■ **Exercise brief**:
From the entries below, copy every line holding the word "range".

● ● ● ● ●

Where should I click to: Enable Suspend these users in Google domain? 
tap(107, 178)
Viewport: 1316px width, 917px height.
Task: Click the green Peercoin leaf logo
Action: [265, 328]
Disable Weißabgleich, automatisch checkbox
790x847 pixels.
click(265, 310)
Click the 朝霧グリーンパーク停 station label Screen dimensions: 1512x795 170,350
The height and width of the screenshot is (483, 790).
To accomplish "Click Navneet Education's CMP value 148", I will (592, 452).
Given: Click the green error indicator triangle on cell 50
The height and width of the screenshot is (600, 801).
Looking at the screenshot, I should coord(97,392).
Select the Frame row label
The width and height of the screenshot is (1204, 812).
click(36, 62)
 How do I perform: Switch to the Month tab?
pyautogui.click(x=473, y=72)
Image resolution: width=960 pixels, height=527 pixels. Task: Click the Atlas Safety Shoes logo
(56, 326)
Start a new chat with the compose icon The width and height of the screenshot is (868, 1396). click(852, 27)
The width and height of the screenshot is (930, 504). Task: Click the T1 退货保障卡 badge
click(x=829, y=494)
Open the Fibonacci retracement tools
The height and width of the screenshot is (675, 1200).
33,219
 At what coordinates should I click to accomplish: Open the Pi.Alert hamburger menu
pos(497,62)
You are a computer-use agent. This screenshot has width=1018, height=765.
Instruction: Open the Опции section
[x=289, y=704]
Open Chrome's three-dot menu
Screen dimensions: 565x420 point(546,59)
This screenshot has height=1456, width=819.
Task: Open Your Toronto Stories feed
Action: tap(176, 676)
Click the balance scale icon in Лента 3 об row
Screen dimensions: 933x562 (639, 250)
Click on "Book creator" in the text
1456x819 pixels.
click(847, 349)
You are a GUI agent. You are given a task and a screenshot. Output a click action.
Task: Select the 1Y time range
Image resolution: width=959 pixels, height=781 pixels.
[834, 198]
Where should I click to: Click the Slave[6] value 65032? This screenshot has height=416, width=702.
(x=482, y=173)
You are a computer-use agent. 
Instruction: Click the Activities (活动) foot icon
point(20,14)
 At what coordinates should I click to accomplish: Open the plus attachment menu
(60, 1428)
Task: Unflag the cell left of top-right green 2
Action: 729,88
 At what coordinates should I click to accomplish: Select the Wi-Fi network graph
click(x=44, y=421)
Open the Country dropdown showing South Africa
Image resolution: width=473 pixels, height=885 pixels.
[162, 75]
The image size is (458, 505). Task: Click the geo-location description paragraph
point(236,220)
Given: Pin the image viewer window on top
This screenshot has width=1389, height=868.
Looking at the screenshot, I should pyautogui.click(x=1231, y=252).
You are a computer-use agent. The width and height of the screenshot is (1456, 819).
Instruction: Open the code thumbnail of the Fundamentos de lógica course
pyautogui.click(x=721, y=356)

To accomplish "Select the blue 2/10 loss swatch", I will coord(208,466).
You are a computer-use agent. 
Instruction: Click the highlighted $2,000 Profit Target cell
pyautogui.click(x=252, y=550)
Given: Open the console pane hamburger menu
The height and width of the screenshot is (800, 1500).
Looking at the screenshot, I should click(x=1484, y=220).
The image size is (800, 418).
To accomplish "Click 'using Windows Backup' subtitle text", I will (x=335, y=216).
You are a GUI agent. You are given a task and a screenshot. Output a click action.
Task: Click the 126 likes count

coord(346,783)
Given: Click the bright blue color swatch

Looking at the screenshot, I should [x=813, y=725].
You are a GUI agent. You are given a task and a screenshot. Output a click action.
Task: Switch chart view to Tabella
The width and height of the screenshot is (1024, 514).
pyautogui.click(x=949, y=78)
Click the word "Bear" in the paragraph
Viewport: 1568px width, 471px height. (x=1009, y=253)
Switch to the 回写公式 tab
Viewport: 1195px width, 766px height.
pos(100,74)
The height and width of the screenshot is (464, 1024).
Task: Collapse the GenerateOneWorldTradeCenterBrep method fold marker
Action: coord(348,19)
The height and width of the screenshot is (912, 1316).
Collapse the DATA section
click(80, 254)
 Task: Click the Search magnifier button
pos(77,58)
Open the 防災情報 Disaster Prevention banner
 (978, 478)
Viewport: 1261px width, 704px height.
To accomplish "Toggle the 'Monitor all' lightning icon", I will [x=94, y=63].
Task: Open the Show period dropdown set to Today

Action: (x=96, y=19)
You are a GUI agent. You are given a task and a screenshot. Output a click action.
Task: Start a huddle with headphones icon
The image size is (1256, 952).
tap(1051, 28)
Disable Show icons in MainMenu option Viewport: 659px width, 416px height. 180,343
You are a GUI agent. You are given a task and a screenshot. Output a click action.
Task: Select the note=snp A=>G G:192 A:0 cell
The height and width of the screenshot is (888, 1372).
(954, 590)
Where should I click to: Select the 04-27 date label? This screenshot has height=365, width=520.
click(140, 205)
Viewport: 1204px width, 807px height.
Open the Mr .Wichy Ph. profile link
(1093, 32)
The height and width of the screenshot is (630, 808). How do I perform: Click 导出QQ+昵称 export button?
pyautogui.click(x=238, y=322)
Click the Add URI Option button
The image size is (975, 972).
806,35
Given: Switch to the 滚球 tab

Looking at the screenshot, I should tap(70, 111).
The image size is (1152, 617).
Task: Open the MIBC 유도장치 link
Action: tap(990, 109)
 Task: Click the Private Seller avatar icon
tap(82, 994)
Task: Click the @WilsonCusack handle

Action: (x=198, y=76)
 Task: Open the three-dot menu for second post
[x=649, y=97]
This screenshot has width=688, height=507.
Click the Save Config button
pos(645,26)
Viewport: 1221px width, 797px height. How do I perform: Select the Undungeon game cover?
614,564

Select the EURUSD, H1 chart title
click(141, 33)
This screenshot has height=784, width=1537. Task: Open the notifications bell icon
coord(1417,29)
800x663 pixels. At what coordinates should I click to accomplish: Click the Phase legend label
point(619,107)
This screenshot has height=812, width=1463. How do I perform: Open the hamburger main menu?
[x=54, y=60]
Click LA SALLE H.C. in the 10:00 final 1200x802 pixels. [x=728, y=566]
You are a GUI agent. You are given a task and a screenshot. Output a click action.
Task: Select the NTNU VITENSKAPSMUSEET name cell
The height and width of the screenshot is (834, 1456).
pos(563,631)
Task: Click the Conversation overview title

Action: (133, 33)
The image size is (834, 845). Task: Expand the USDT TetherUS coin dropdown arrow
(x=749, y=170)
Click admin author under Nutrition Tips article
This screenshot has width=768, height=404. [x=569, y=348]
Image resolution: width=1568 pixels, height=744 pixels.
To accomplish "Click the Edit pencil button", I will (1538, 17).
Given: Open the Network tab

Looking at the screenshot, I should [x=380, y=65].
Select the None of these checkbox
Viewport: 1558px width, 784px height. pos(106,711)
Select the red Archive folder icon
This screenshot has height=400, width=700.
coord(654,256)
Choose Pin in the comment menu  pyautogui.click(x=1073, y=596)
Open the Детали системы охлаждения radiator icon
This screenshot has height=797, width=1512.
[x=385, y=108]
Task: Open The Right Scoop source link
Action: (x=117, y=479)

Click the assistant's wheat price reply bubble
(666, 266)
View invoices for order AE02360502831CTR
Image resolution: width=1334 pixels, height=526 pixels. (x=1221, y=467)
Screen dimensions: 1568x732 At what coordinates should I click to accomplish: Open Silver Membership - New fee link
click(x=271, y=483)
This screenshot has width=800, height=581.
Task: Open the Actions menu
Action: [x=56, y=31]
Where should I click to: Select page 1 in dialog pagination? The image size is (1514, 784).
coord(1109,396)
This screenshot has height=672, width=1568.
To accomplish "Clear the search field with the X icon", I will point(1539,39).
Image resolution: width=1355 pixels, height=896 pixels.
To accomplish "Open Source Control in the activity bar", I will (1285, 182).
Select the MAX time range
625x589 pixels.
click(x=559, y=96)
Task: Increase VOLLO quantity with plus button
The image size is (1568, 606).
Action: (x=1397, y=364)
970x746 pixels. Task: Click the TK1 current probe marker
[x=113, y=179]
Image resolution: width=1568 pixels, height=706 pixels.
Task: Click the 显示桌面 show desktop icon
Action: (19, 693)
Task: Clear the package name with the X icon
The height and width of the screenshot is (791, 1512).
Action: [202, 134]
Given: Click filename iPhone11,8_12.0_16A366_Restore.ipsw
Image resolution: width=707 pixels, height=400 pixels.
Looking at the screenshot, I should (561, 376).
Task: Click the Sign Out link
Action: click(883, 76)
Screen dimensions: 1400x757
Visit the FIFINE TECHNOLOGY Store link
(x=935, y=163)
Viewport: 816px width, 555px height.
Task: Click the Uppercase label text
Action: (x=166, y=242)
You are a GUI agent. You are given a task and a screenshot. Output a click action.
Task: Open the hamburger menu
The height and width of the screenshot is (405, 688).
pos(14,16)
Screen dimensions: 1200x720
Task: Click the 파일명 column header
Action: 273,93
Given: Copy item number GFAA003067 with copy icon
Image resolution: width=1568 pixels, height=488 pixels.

● ● ● ● ●

■ **Expected answer**:
Task: Select the 1Y time range
Select the MAX time range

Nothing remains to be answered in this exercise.